When it comes to assisted living palliative care or hospices, they need to be modeled after the requirements of the people who will be staying there. Children of terminally ill aged patients often look for the criteria of cleanliness and safety when looking for an assisted living or nursing facility. But it is to be realized that most old people in the last few years of their life don’t simply want security, they want a meaningful life. Studies quoted in Being Mortal show that keeping dogs and cats, having interactive sessions with young children or splitting up floors into smaller units that resemble a home affects old people much more positively. The idea is to let the aged person keep shaping the story of his/her own life.

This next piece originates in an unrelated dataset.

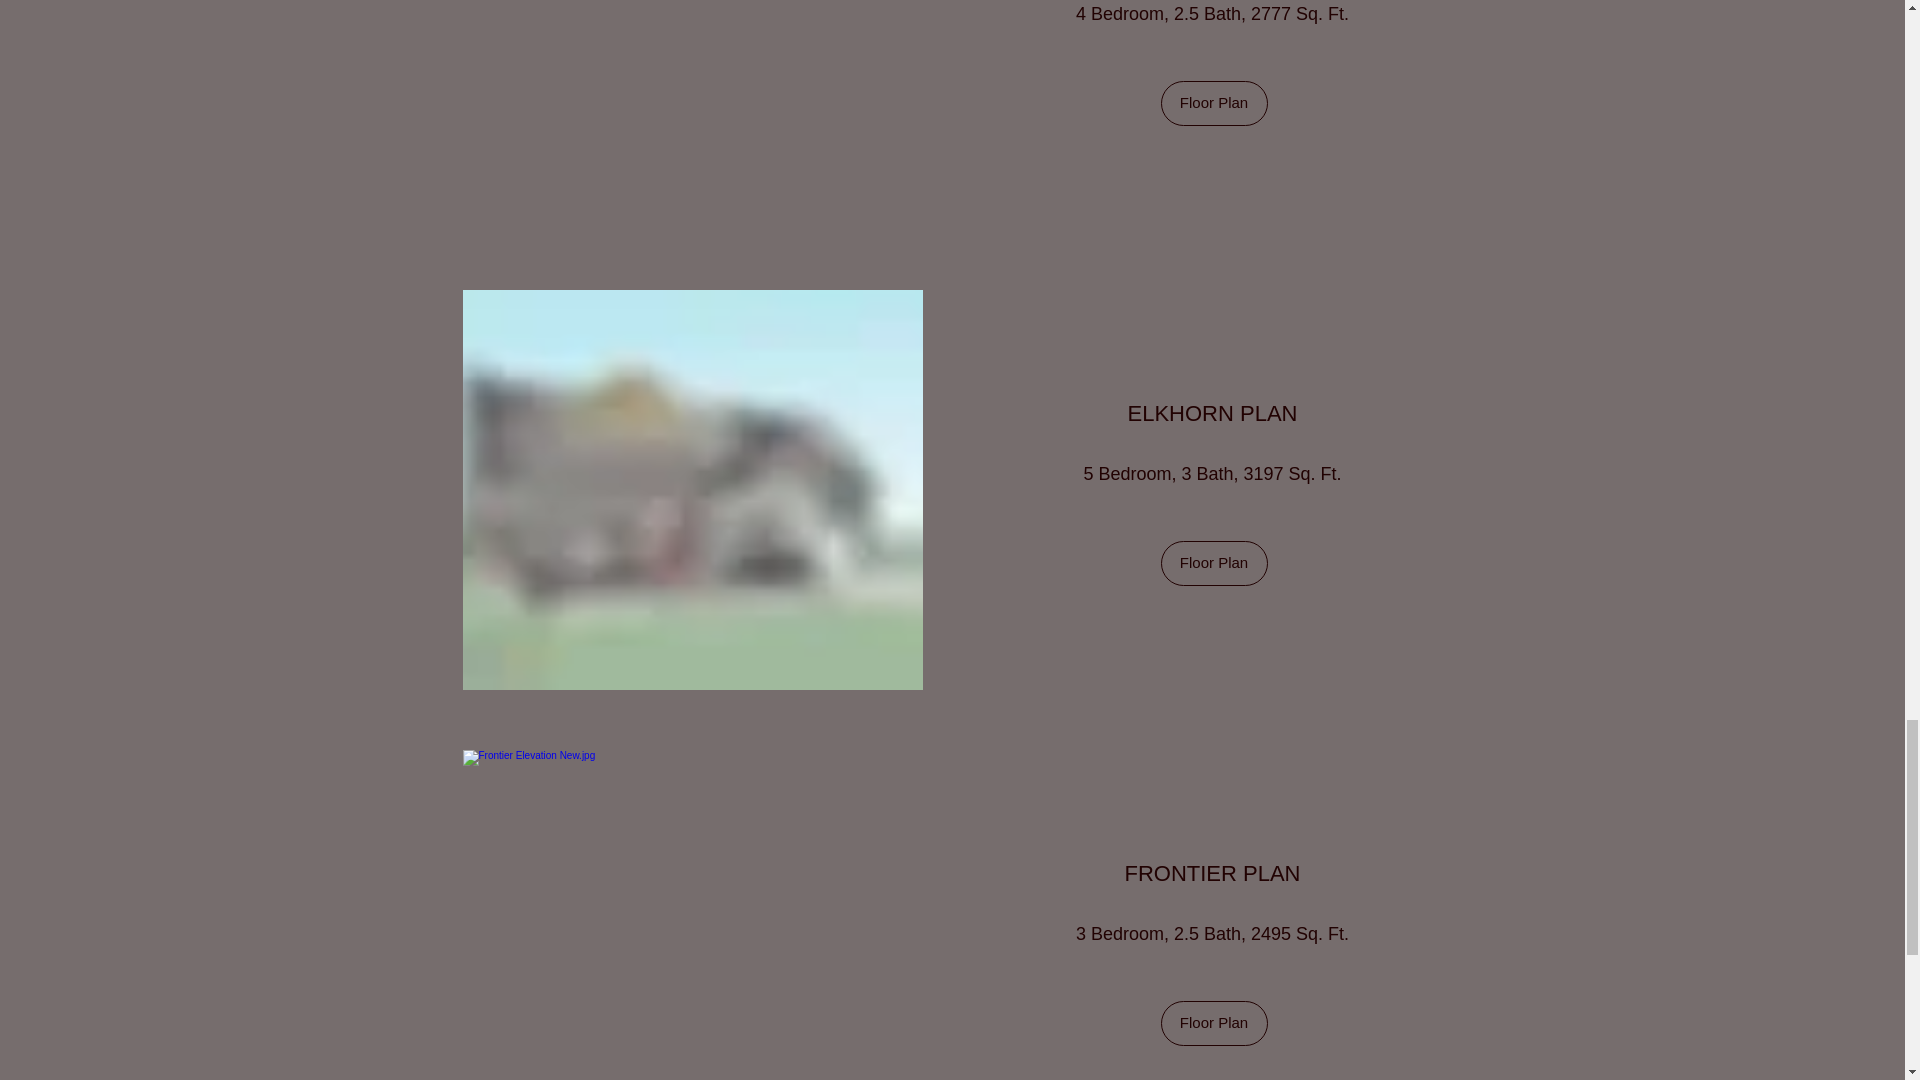 The height and width of the screenshot is (1080, 1920). What do you see at coordinates (1213, 564) in the screenshot?
I see `Floor Plan` at bounding box center [1213, 564].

In the jump from the 20th to 21st century, because of the technological leaps, the older generation has faced a generation gap which I would evaluate as more stark than in the previous decades. With the coming of outsourcing functions to artificial intelligence, their knowledge has been deemed as redundant by millennial institutions. In the family also, despite having money, sociological studies prove that there is a decline in the status and authority of senior citizens living in their own houses. Being overwhelmed by new technology or new methods of doing things, many senior citizens have stopped applying their volition even when it comes to decision making about their own affairs.

In India especially, being a collectivist culture we see more and more children taking big decisions of buying and selling their parents’ property and also now making decisions with regard to treatments they should undergo. My own grandmother who is nearing eighty, has gotten it written in her will that she never wishes to be hospitalized in the case of organ failure, and would want her wishes to be respected. Children in their youth often lack reflexivity and are often in such a plea to prolong their ailing parents’ life even by a few months that they forget to think what their parents would want for themselves. This is especially true for dementia, Alzheimer’s or brain hemorrhage patients who are no longer able to voice their opinions at old age. These conversations regarding mortality and end of life wishes should be deemed normal within the family and should take place between parents and children while the parents are still functional and then their wishes should be reflected along with a realistic idea of what medicine can do in their particular case.